On Saturday at Eagle Farm, the jockey who was raised on a cattle and grain property about 100km from Clermont can ride her first Group 1 winner and also pass the magical mark of 100 wins for the season.
The Angela Jones story is quite extraordinary.
'When I was a kid, I knew what the Melbourne Cup was but I didn't know that there was races all year,' Jones said.
'My parents had no real knowledge about racing and neither did I.
'We would watch the Melbourne Cup once a year, I would get excited a couple of weeks out thinking I could watch the horses on TV and I thought that was cool.
'We would have the TV channel on racing for half an hour once a year and that was about it.
'I was home schooled up until I was about 15 or 16 so I had pretty flexible school hours.
'I would get up pretty early and I can remember sometimes being finished with my schoolwork by 9am.
'Then the rest of the day I would be following Dad around with whatever he was doing.'
Jones is one of an ever-increasing group of female riders taking Australia by storm.
She has never had a better chance to soar into racing's Group 1 club than she will have riding Tony Gollan's winning machine mare Floozie at Eagle Farm on Saturday.
Jones has won four straight on Floozie since the mare came north from Victoria and she is fighting out favouritism in the Group 1 Tatt's Tiara, the final Group 1 of the Australian racing season.
If it wasn't for Jones' determination and drive to be a jockey when she was young, she would have ended up in another profession.
Parents Jason and Julie had no racing background and they assumed it was a passing fad when their girl wanted to explore the possibility of being a jockey.
'When I got into it Dad was of the opinion that it wasn't a career, it was something I was just mucking around with,' Jones recalls.
'My parents did say they wanted me to go to university and I was like 'I will do a gap year', because I didn't really want to go to uni.
'Even when I got into racing, I guess Mum and Dad just thought I was going to uni at some point.
'To begin with, it was like 'when are you going to get a real job and go and get a career?'
'But I told Mum that being a jockey was what I really wanted to do.
'She knows how stubborn I am so she was supportive a bit earlier, she could see it was what I was going to do anyway.
'Dad probably didn't get into it initially, he probably didn't get on board until a few of his mates started talking to him about it.'
Jones went to boarding school in Charters Towers and made friends with the family of local trainer Robert Kirkwood.
Robert's wife Sally is a horse instructor and it helped further the racing passion of the young Jones.
But she still had little idea of the path towards trying to become a professional jockey.
There was a pivotal moment one day when she went to watch the races at Charters Towers.
'I went to the local races and I ran into (former jockey and apprentice mentor) Shane Scriven,' Jones said.
'I said to him, 'can I be an apprentice?'
'I just had the idea that whatever I did, I wanted to give myself the best opportunity to do the best I could.
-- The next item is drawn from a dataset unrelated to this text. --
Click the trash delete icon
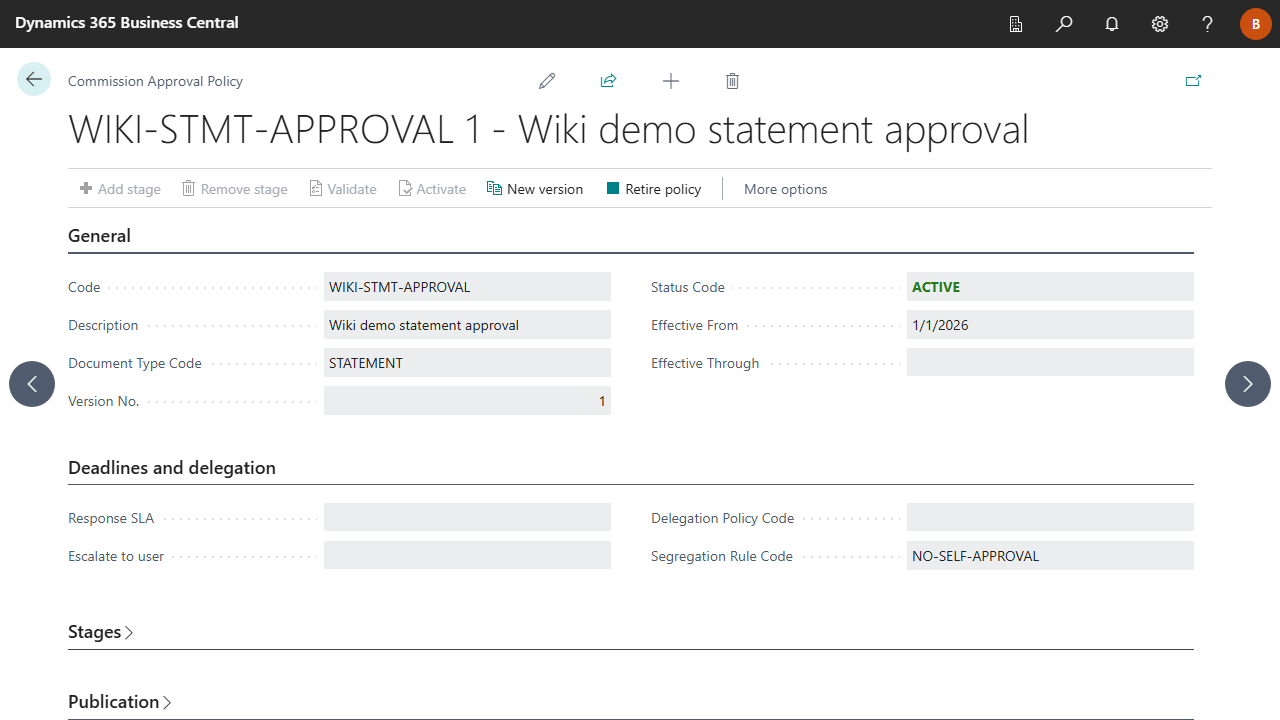click(x=732, y=81)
'I had a sister in Toowoomba, so I asked if Toowoomba was a good place to start.
'As a kid, I thought I wanted to grow up and do something with horses.
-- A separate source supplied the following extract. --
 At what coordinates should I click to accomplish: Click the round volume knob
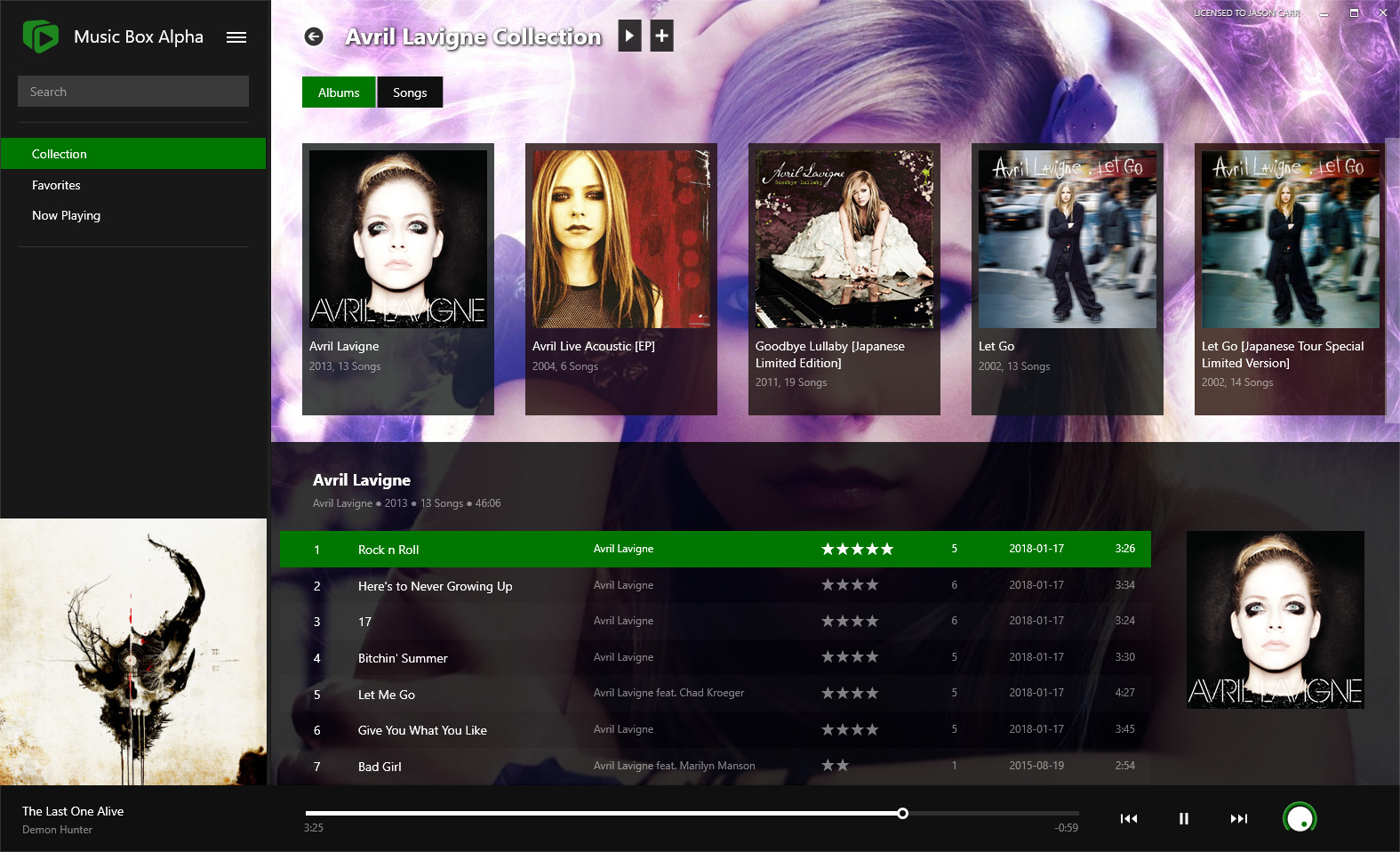[x=1300, y=818]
'Racing seemed pretty cool but it didn't seem to be something I would be able to do.
'I just didn't know anyone that did it or how to get into it.
'But it all really started to happen from that chat with Shane.'
Jones is known for being as calm as a millpond and she has approached the week of her big Group 1 opportunity in the same way as any other week.
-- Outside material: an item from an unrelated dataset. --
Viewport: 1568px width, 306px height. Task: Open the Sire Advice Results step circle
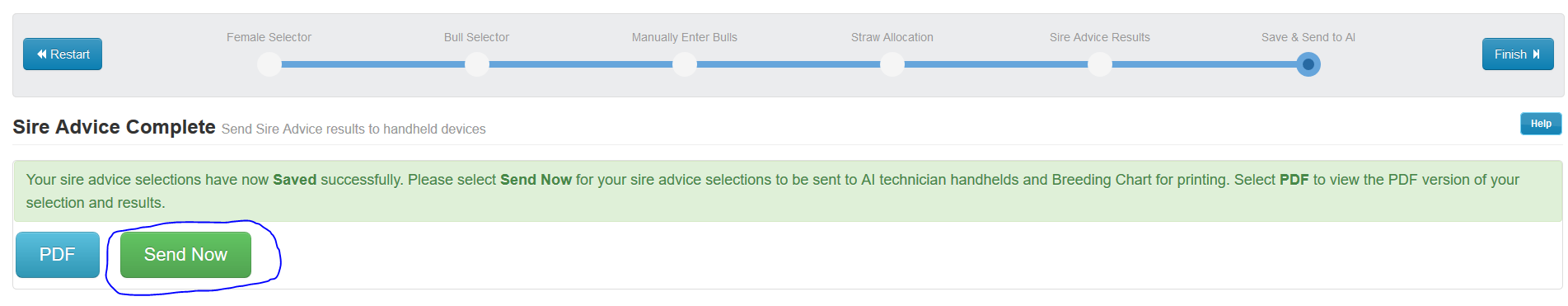[1100, 64]
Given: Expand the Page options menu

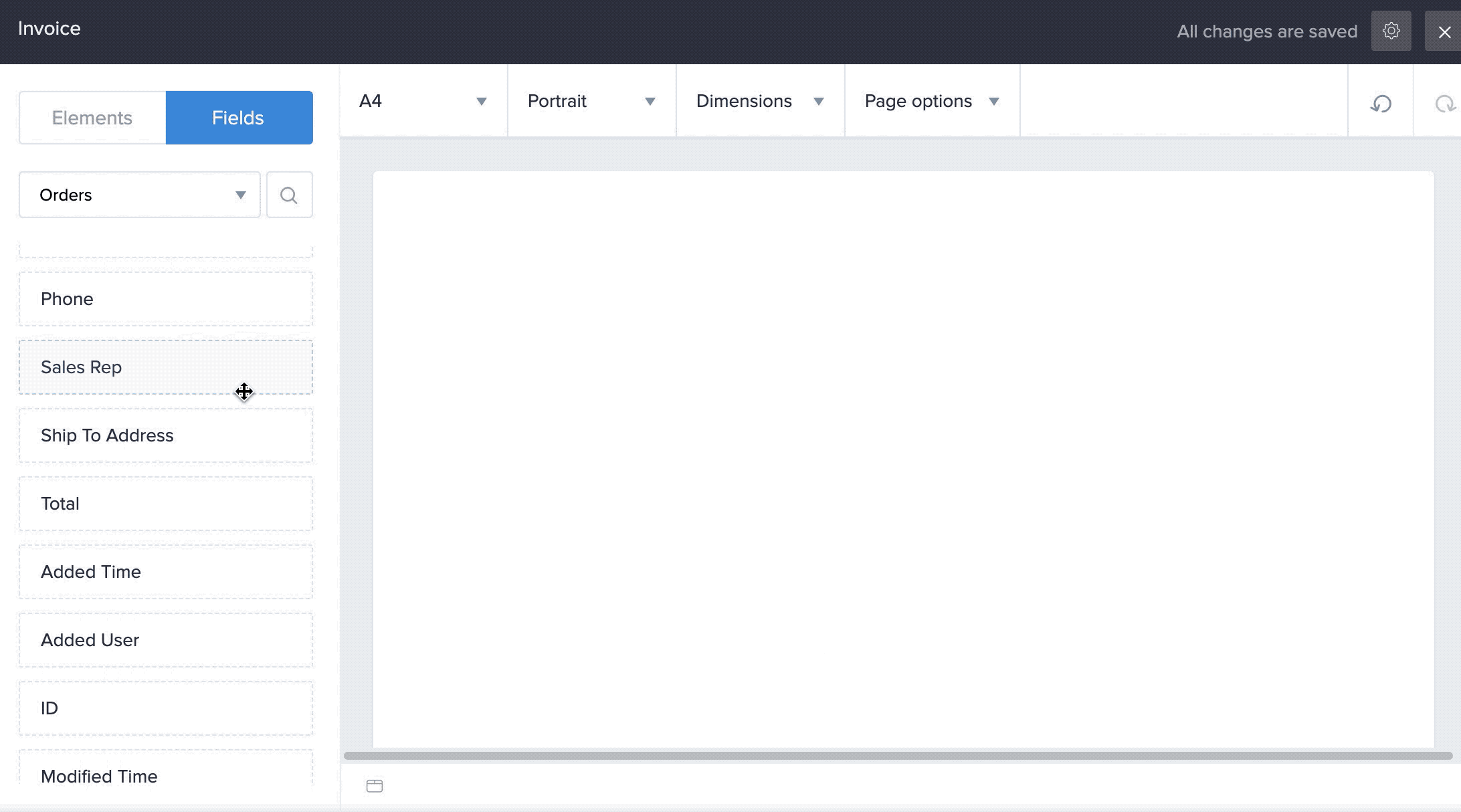Looking at the screenshot, I should (x=932, y=101).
It may be because she still has to pinch herself that she gets the chance to ride horses for a living.
'I will just treat the Tatt's Tiara like it is any other race,' Jones said.
'For me, it all started with a connection with horses.
'I was just happy that I got a job with horses, which was always my dream.
'I'm just happy being out there and I guess I forget about a lot of other things when I get on a horse.
'If you get to a point where you are trying too hard, you can over think things and make the wrong decisions.'
Apart from hoping that Floozie elevates her into the Group 1 club, Jones can tick off another major milestone at Eagle Farm on Saturday.
She currently sits on 99.5 winners (including a half point for a dead heat) in the Australian jockeys' premiership this season.